---- MATERIAL SUPPLIED

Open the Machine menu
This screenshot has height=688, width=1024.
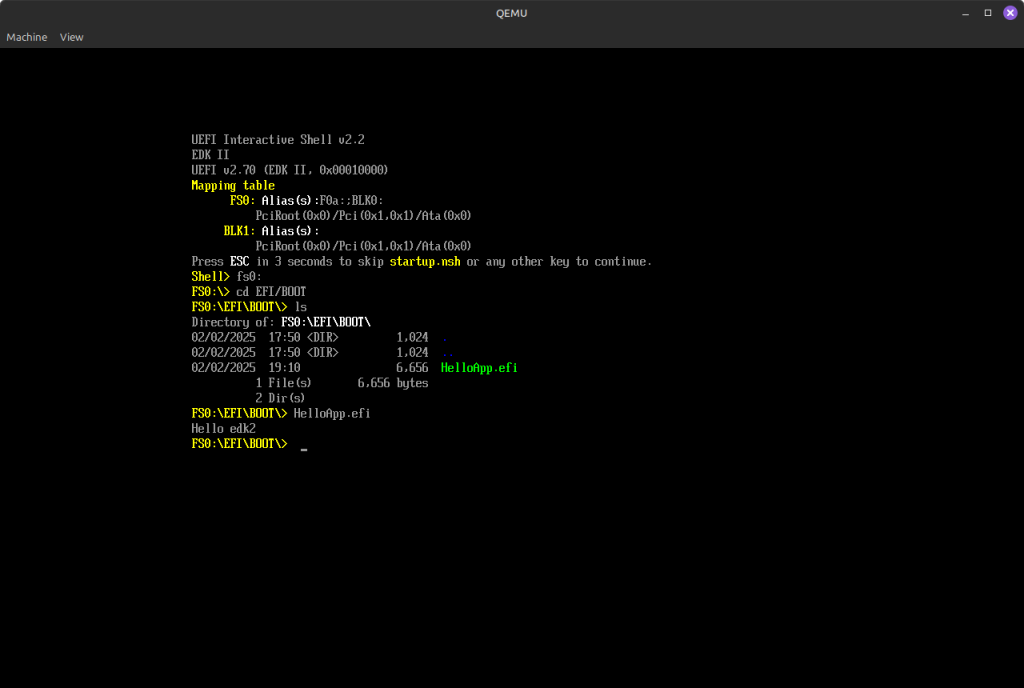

--------
---- MATERIAL SUPPLIED

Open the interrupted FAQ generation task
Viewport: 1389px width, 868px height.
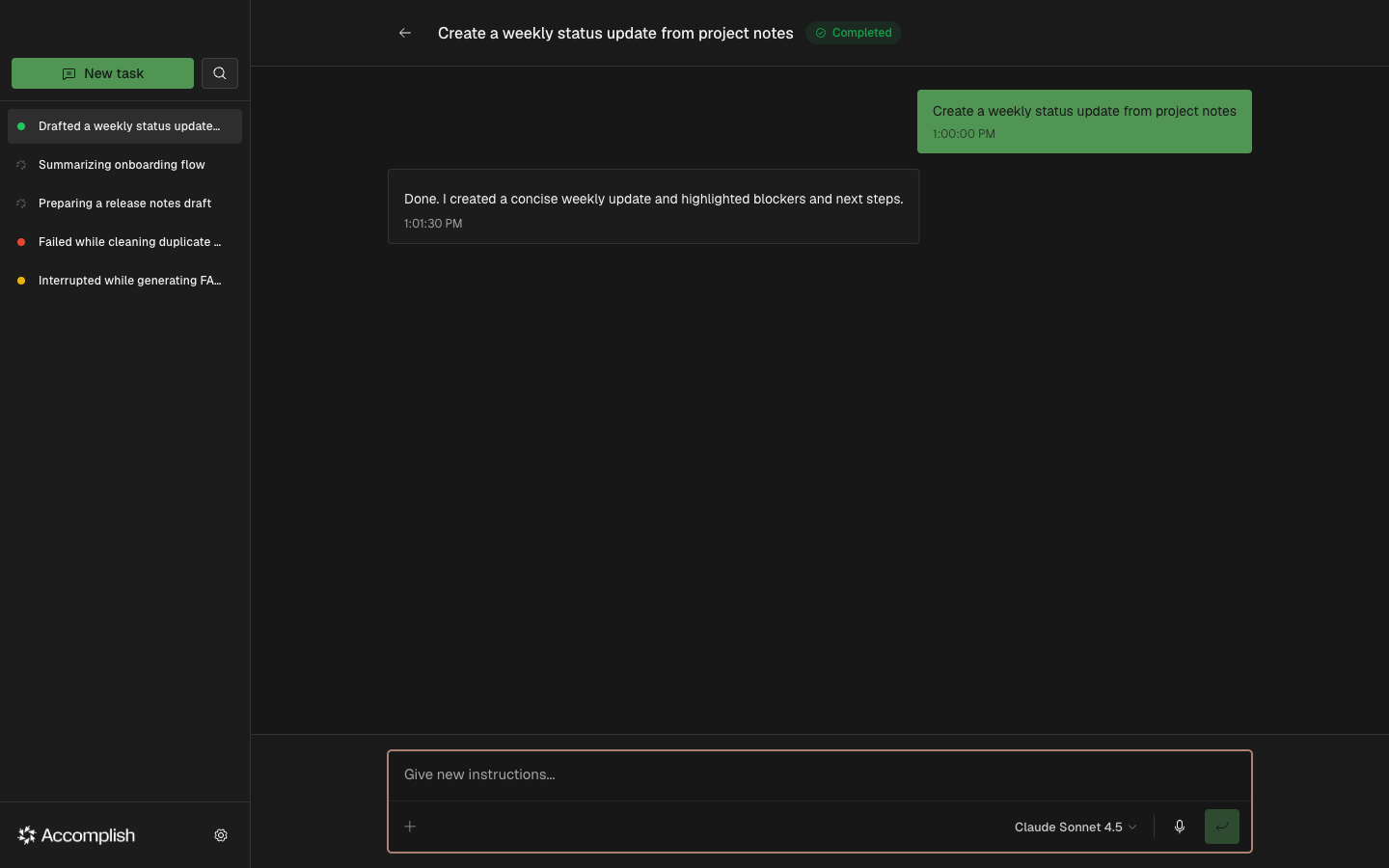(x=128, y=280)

--------

**WHAT THE TASK REQUIRES**:
The word "Open" appears in some of the lines above. Copy those lines.

**RESULT OF THIS TASK**:
Open the Machine menu
Open the interrupted FAQ generation task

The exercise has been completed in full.